晶体苏氨酸和微囊苏氨酸对幼建鲤生长性能和消化吸收能力影响的比较研究

冯 琳 彭 艳 刘 扬 姜 俊 姜维丹 胡 凯 周小秋＊

目前国际市场鱼粉资源的短缺日趋严重,寻求新的蛋白质源替代鱼粉对水产养殖业具有重要的意义。研究表明,植物蛋白是比较有效的替代品[1],但与鱼粉相比,绝大部分植物蛋白不能完全满足鱼类的氨基酸需要[2]。苏氨酸是保证鱼类正常生长的一种必需氨基酸[3]。在鱼类常用的饲料原料中,苏氨酸被认为是继赖氨酸和蛋氨酸之后最重要的限制性氨基酸。研究表明,苏氨酸是高粱[4]、大麦[5]的第二限制性氨基酸,是谷物的第三限制性氨基酸[6]。
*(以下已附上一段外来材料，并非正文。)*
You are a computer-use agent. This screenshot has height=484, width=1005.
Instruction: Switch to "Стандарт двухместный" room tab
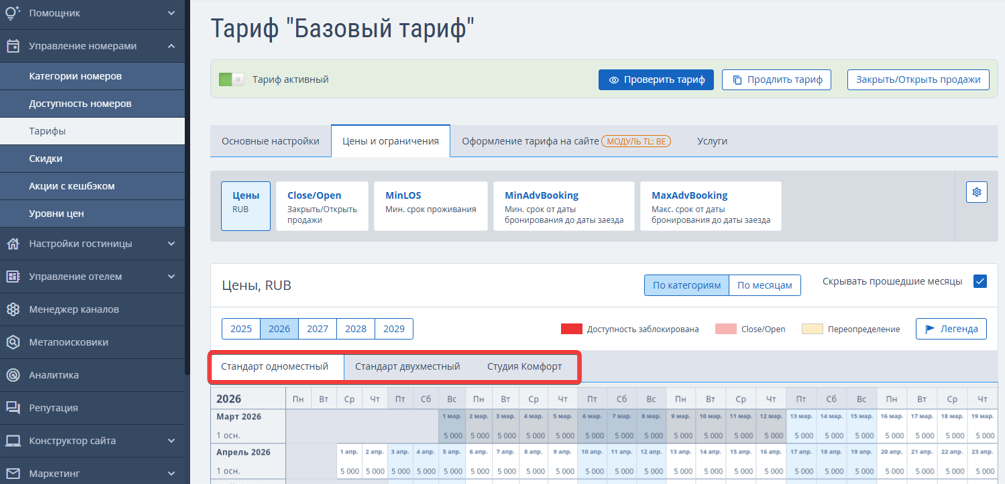(407, 366)
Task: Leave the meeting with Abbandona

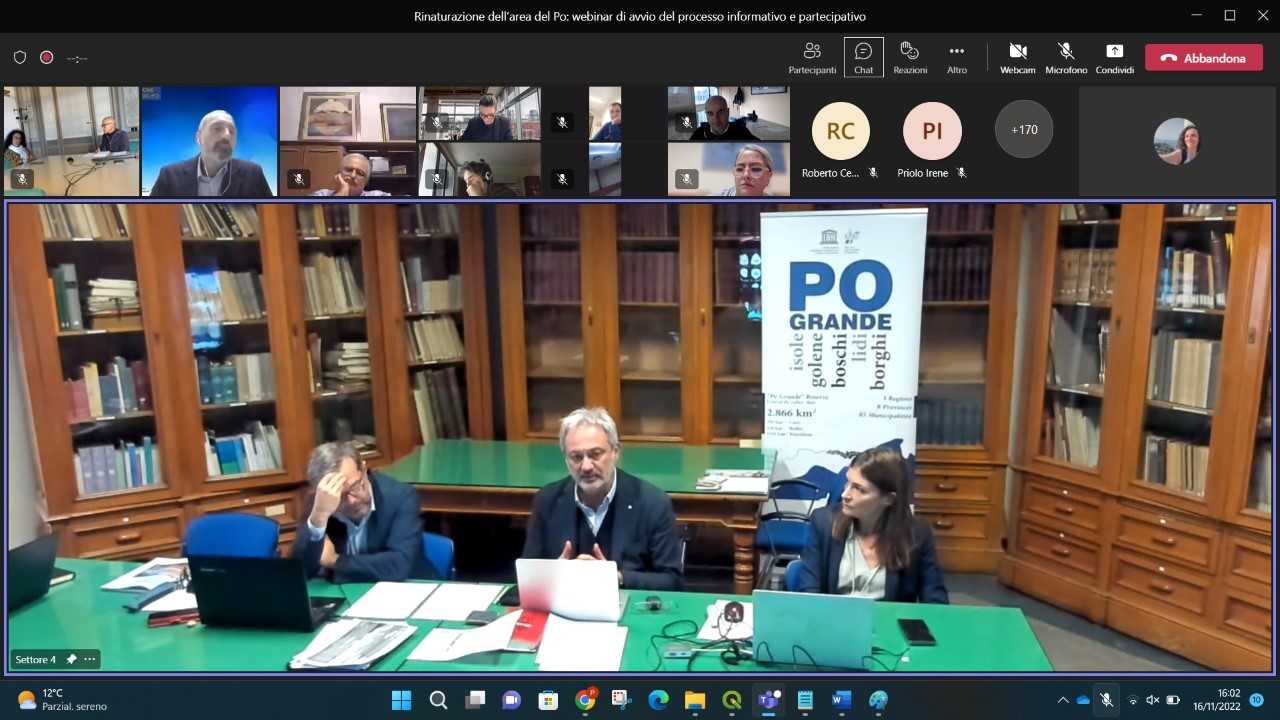Action: pyautogui.click(x=1203, y=58)
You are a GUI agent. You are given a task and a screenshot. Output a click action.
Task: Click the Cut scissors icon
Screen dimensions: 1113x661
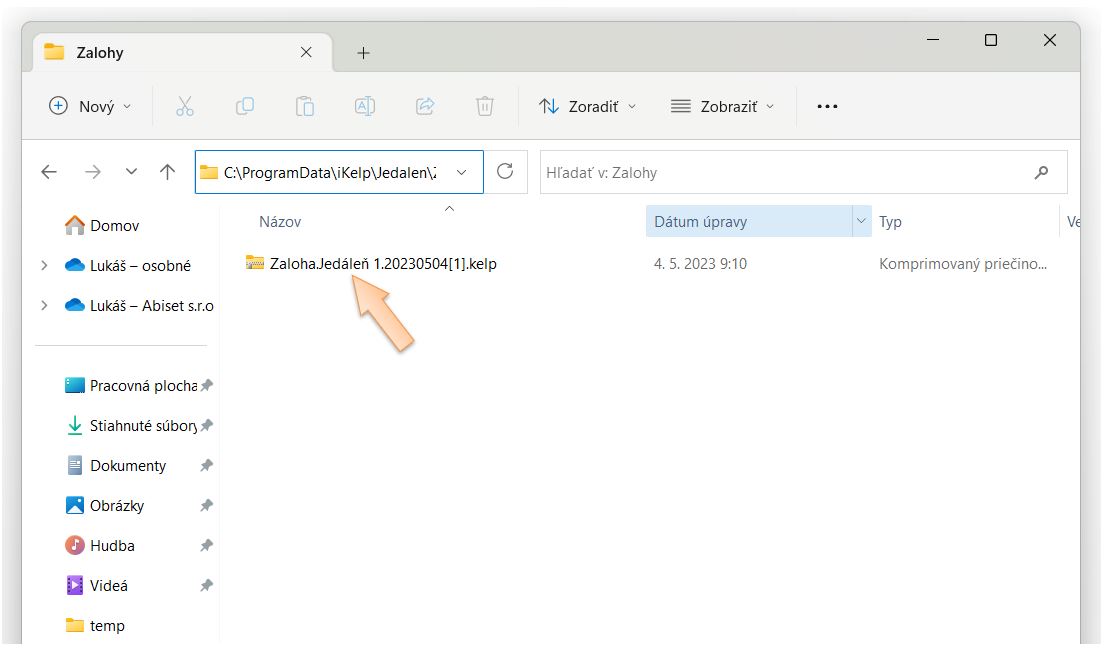point(185,106)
在陆生动物上已有较好的研究结果用于指导配合饲料中晶体氨基酸的添加量从而优化饲料的氨基酸平衡[7],而在水生动物上有关晶体氨基酸的利用效果存在较大争议[8-9]。研究表明,普通鲤[10]、日本对虾[11]对晶体氨基酸的利用效果不如完整蛋白质。晶体氨基酸的表观利用效率的下降与其吸收速率较快有关,吸收过快会导致过量的氨基酸分解代谢从而降低其利用效率[12]。因此,通过一种可降低消化速率的材料对晶体氨基酸进行包被处理,降低晶体氨基酸在肠黏膜转运位点的释放率,可能会大大提高氨基酸的利用效率[13]。本课题组前期的研究表明,在建鲤上使用包被处理的赖氨酸的效果优于其晶体形式[14]。然而,目前未见饲料中添加不同形式的苏氨酸对水生动物利用效果比较的研究报道。因此,本论文拟在幼建鲤的饲料中分别添加晶体苏氨酸和微囊苏氨酸(包被处理),比较 2种不同形式的苏氨酸对幼建鲤生长性能、肠道生长发育、肠道酶活力及肠道刷状缘酶活力的影响,以考察微囊苏氨酸的利用效果是否优于晶体氨基酸。

1 材料与方法

1.1 试验饲料

试验用晶体苏氨酸(L-苏氨酸)、微囊苏氨酸(包被处理)均由四川省畜科饲料有限公司提供。参考 Teshima等[15]的方法,采用高效液相色谱(HPLC)法测定晶体苏氨酸和微囊苏氨酸中苏氨酸的含量,实测值分别为99.21%和49.82%。配制2种试验饲料,即在基础饲料中分别添加晶体苏氨酸和微囊苏氨酸,并使苏氨酸含量(计算值)均达到 1.25%[参考 NRC(1993)[16]普通鲤苏氨酸需要量]。试验饲料中除苏氨酸以外的其他必需氨基酸模仿 32%全卵鸡蛋蛋白中的氨基酸模式添加[17],而吡哆醇、泛酸、肌醇和核黄素的营养需要量参考本实验室关于幼建鲤营养需要量的研究结果[18-21]。试验饲料经逐步添加6.0 mol/L的氢氧化钠(NaOH)调整 pH至 7.0,然后按照 Tibaldi等[22]的方法制成颗粒料,储藏于 -20℃的冰柜中备用。试验饲料组成及营养水平见表 1。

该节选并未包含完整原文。